Sections, multisections, and U(1) fields in F-theory
David R. Morrison, Washington Taylor
TL;DR
This work provides a geometric framework linking genus-one F-theory fibrations without a global section to the moduli space of Weierstrass models via Jacobian fibrations ${\cal J}^k$, clarifying how abelian ${U(1)}$ gauge sectors arise from extra sections and how they relate to discrete symmetries through partial Higgsing. It shows that ${\cal S}_k \subseteq {\cal J}^k \subseteq {\cal W}$ and that, in 6D, every ${U(1)}$ can be obtained by Higgsing an ${SU(2)}$ with adjoint matter, with a concrete mechanism for enhancing to ${SU(2)}$ and generating a diagonal $\mathbb{Z}_2$ when appropriate.

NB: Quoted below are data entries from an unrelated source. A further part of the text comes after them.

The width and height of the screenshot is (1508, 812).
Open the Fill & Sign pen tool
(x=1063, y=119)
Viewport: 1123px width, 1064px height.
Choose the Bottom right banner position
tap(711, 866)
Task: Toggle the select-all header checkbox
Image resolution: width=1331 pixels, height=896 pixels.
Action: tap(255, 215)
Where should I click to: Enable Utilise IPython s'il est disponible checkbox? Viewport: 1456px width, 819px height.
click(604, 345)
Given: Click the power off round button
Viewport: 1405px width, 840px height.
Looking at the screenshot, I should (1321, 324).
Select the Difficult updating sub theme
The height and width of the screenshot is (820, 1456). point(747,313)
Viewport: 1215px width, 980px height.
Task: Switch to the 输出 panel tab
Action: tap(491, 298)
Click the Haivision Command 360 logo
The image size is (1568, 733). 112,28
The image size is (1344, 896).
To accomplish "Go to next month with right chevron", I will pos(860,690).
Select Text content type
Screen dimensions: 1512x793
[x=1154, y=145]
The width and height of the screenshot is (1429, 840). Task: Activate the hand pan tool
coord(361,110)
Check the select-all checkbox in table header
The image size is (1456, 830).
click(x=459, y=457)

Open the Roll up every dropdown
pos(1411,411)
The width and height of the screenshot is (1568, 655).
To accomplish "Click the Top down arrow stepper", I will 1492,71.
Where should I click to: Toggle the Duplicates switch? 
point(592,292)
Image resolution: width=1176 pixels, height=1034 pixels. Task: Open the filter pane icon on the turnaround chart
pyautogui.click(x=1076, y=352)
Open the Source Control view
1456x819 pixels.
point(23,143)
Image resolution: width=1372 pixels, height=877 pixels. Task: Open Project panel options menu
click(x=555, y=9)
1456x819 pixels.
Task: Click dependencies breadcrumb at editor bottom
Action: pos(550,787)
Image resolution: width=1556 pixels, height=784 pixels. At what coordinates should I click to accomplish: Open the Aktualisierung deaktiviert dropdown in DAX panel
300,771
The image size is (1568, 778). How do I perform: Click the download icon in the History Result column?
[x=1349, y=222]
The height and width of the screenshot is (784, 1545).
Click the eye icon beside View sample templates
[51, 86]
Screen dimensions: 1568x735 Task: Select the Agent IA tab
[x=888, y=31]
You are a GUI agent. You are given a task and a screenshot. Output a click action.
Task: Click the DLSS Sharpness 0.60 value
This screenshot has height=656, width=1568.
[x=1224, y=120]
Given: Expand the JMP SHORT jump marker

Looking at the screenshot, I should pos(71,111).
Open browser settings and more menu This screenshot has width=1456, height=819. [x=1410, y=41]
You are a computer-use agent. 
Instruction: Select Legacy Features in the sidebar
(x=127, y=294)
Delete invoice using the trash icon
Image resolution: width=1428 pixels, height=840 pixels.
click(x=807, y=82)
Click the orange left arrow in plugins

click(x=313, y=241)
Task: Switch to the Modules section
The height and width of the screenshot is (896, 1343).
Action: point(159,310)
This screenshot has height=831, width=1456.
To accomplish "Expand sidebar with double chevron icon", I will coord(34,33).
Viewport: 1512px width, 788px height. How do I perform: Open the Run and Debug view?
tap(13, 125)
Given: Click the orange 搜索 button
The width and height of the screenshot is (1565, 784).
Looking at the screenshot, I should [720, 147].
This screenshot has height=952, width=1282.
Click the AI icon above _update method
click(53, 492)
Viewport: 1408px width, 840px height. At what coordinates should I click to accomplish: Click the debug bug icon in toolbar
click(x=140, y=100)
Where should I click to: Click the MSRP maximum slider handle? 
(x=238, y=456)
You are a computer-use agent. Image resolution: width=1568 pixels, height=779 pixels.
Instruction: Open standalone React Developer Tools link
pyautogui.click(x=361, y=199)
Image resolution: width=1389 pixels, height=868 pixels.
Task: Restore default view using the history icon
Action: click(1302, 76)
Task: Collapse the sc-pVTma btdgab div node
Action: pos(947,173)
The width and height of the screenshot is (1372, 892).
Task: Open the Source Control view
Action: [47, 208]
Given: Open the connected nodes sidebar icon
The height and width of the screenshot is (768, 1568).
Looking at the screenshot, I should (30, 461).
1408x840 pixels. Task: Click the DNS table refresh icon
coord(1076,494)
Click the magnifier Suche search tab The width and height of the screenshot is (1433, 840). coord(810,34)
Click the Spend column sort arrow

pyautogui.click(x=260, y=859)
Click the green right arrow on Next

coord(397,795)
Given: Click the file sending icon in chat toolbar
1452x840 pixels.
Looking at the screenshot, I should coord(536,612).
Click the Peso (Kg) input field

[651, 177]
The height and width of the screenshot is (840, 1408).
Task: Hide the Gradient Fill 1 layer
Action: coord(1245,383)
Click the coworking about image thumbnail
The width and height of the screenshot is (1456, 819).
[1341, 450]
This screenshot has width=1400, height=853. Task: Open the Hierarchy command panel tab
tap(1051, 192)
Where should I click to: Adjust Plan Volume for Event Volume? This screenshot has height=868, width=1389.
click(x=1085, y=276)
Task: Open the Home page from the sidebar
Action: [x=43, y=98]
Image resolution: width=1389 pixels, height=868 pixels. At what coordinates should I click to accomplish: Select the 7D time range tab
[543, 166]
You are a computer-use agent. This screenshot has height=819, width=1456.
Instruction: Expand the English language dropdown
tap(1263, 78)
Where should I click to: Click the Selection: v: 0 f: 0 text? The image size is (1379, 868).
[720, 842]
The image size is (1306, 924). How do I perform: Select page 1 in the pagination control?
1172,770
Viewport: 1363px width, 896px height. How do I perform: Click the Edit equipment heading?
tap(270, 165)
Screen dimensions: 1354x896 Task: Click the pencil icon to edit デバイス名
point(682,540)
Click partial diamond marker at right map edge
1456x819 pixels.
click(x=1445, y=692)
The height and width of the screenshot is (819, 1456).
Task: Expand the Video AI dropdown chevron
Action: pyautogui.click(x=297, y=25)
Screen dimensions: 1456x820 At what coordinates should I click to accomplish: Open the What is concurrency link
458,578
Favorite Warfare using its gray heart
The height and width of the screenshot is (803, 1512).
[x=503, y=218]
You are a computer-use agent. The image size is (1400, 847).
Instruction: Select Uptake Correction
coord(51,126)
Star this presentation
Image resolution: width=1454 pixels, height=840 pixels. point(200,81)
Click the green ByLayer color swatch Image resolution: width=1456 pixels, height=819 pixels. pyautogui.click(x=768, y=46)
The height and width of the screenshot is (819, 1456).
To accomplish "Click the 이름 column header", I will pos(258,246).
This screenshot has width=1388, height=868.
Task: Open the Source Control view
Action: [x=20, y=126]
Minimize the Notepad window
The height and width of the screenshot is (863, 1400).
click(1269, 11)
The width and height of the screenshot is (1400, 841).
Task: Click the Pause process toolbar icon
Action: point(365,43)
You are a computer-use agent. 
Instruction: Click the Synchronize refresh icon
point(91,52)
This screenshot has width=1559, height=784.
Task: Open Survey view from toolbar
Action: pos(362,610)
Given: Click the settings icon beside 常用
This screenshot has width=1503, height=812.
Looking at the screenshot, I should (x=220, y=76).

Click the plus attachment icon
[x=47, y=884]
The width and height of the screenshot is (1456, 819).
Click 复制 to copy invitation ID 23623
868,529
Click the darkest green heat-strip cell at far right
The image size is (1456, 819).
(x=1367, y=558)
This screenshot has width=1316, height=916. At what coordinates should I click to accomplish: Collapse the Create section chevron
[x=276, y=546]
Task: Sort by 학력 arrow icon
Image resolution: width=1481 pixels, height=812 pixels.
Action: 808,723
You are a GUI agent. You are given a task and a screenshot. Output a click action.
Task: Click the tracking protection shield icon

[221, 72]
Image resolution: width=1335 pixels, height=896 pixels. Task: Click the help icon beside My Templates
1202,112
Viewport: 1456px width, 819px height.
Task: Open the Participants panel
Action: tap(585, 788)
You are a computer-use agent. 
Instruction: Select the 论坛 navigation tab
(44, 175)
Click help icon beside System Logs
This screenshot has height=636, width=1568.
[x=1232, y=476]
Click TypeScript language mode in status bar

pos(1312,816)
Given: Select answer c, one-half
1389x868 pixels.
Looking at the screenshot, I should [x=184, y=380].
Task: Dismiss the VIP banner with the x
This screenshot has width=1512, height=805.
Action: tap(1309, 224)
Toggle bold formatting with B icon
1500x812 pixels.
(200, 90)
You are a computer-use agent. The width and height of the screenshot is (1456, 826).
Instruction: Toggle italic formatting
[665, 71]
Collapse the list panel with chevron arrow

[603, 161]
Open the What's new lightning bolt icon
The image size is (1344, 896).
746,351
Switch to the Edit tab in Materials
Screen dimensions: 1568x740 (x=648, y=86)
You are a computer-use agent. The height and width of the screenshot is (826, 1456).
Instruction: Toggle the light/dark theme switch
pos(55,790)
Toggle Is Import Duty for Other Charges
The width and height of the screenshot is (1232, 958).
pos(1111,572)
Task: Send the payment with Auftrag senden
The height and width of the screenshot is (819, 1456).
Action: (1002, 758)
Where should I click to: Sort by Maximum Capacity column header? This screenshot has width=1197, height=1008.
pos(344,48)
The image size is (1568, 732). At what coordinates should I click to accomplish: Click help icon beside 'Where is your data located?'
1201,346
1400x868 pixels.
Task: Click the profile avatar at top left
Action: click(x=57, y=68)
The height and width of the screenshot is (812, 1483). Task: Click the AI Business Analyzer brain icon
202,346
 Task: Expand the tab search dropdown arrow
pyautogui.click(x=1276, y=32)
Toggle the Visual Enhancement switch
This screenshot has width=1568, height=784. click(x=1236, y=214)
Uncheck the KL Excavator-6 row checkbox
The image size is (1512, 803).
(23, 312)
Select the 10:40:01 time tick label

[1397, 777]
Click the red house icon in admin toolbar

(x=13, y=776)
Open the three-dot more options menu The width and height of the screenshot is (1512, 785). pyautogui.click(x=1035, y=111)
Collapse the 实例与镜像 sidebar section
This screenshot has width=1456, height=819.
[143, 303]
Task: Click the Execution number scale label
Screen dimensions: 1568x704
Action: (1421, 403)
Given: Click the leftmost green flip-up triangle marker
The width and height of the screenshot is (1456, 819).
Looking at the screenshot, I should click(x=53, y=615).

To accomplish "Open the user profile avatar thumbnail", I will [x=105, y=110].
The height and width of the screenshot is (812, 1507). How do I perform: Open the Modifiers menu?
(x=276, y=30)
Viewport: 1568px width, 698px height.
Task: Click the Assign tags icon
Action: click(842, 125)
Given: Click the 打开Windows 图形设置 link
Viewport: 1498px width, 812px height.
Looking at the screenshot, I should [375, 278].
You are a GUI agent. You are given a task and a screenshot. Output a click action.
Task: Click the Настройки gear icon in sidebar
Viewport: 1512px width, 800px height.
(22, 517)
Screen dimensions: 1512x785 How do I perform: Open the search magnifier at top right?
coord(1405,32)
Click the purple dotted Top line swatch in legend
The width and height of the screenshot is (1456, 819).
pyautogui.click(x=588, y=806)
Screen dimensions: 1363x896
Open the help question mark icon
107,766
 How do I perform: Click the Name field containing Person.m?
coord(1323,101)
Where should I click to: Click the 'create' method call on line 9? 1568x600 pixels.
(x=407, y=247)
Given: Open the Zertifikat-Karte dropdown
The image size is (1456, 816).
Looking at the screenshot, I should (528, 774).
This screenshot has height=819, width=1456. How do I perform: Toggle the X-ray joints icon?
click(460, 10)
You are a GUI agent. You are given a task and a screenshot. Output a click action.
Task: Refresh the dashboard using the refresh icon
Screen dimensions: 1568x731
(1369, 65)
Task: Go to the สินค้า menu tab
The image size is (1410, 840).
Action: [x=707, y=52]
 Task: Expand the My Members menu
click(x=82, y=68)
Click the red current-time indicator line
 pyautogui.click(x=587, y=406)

The paper provides explicit 6D examples on several bases (e.g., ${\mathbb{P}}^2$, ${\mathbb{F}}_n$) to illustrate how two-section/bisection geometries realize ${U(1)}$ and ${SU(2)}$ structures, while highlighting cases where $(4,6)$ singularities obstruct conventional unHiggsing. Extending to 4D, the authors discuss how flux can modify the picture, outlining the expected persistence of the core Higgsing–unHiggsing storyline in more general F-theory vacua.
Abstract
We show that genus-one fibrations lacking a global section fit naturally into the geometric moduli space of Weierstrass models. Elliptic fibrations with multiple sections (nontrivial Mordell-Weil rank), which give rise in F-theory to abelian U(1) fields, arise as a subspace of the set of genus-one fibrations with multisections. Higgsing of certain matter multiplets charged under abelian gauge fields in the corresponding supergravity theories break the U(1) gauge symmetry to a discrete gauge symmetry group. We further show that in six dimensions every U(1) gauge symmetry arising in an F-theory model can be found by Higgsing an SU(2) gauge symmetry with adjoint matter, and that a similar structure holds for F-theory geometries giving 4D supergravity theories.